Sunday, January 6, 2013

Helpless in the Face of Love

Yesterday at the dog park I walked just behind Tom and marvelled at the strength in his legs.  No limp.  Moving along.  I've always been a sucker for his butt, which today was covered by the parka, so I don't think I was just reacting to a physical sensation, but I felt overwhelmed by an attack of longing and love for the man.  What he's been through.  What he's had to deal with since the pain started in the pelvis.  His strength through two surgeries in five months.  His response to living a life when diagnosed with cancer.  Not always easy, but always ready to move forward.  And now that he is walking quite easily, and the titanium hip is doing its job, he is so much more mobile.  The oncologist also gave some excellent feedback -- the drug which is being used to shut down testosterone also appears to be doing its job -- his PSA level has dropped to .03.  His PSA level was always quite low, but this will be the new base line.  In the middle of January he will meet with the orthopedic surgeon to get the update on the hip, and two days later we'll meet with the radiation oncologist to hear her recommendations.

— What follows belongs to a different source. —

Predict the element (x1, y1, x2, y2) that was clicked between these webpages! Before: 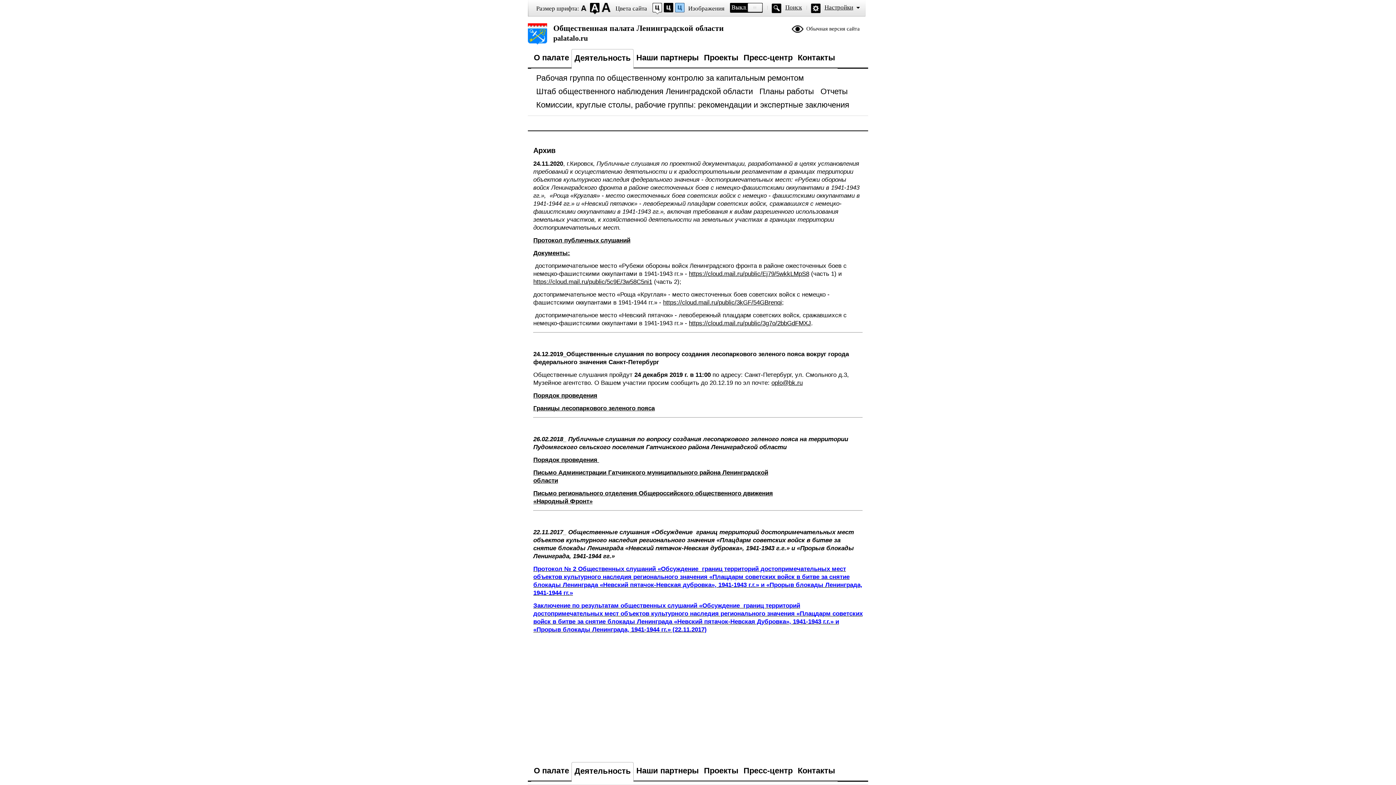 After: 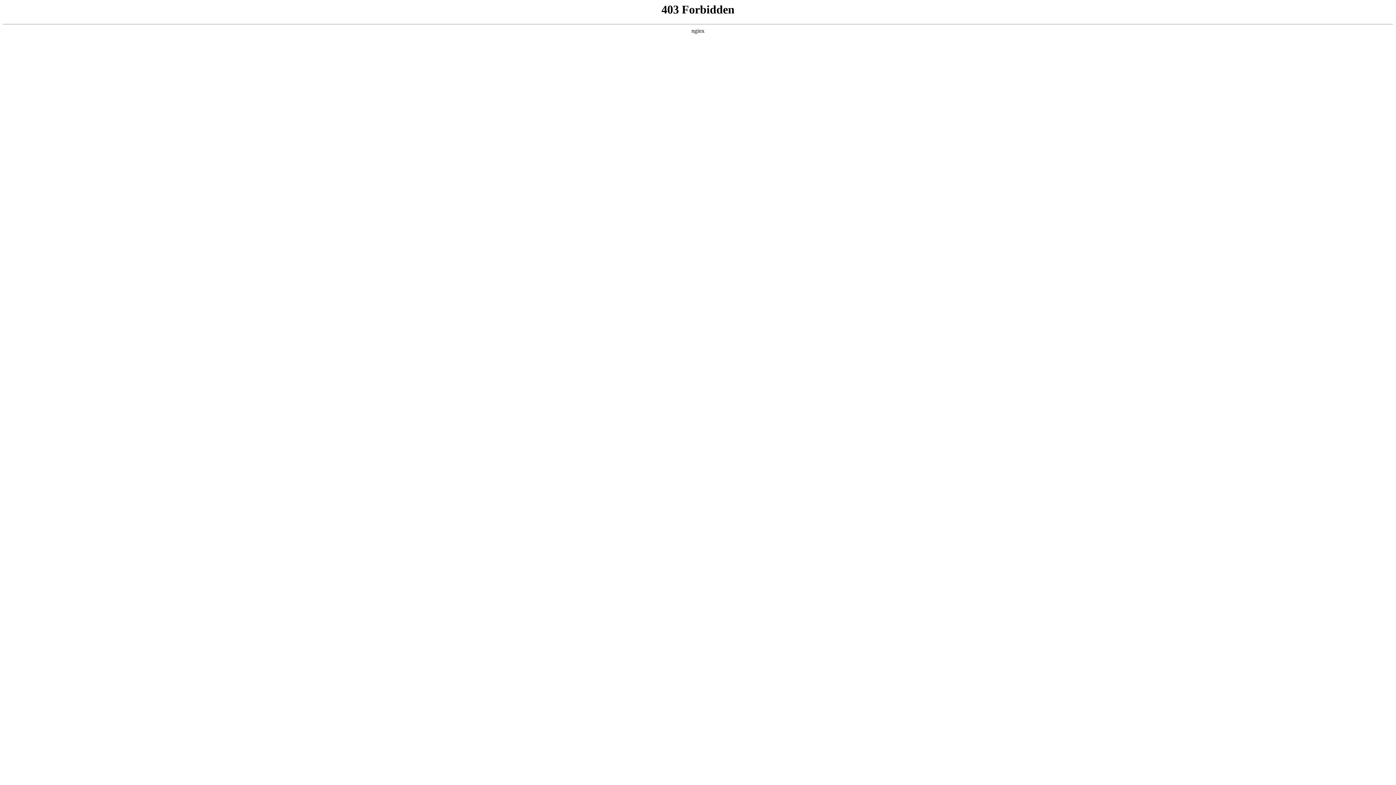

It got me to thinking.  I've been tired, somewhat low in spirits, and quite resentful of the emotional load I'm carrying.  I haven't been able to restore myself to my usual positive outlook.  However, Friday, when I got home from work, somewhat in shock (the two weeks off meant I barely thought about the "plant", as Tom likes to refer to his workplace), Kai grabbed me and hugged me.  Wow.  That's another attack of love.  This is a teenager who cares about his parent, who had to stagger in to work a full 3 days before the rest of them have to go back to school!  The University opens a few days before the rest of the school system, which isn't a bad thing -- it got me back to a state of what you might call normal.  Or pushing toward normal.

Last week my brother Rob showed up for a Winnipeg visit with meals he bought for us -- just because he wanted to do something to help.  Again I felt overwhelmed.  I keep thinking about how many wonderful things people have done for us in the last half year -- food, wine, cards, visits, gifts of many sorts, downloads, CDs of shows and movies, a subscription to the Winnipeg Free Press, a subscription to the New Yorker, beer, magazines, candies, phone calls, offers of help, advice, friendship, love. Our children have been positive, helpful, and willing to trouble-shoot when I was at my crankiest and most tired. They give me love every day.

It boils down to love, plain and simple.  I was down in the dumps in the week after Christmas -- broke down crying one evening just contemplating the myriad of stuff that's happened.  Today I think I can see this for what it is.  I have carried a lot on my shoulders in the last half year or more, without processing my feelings about the care and love family and friends have given to us. It sometimes feels hard to be the recipient of all this love.  Why do people care so much?  It isn't just about the stuff; it's about how our friends and family really care. And it's easy to divorce myself from the emotions of it all, because if I "give in", I feel like I could break down (like I did the other night). 
So this weekend I am helpless before all this love.  My emotional state, which is still fragile, feels like it is in some sort of recovery.  All because of a man in a pair of jeans, walking with me in the dog park.  It doesn't take much, does it? To my/our friends and loved ones, each and every action, prayer, thought, word means the difference between barely coping and feeling like it's coming together.  Thank you.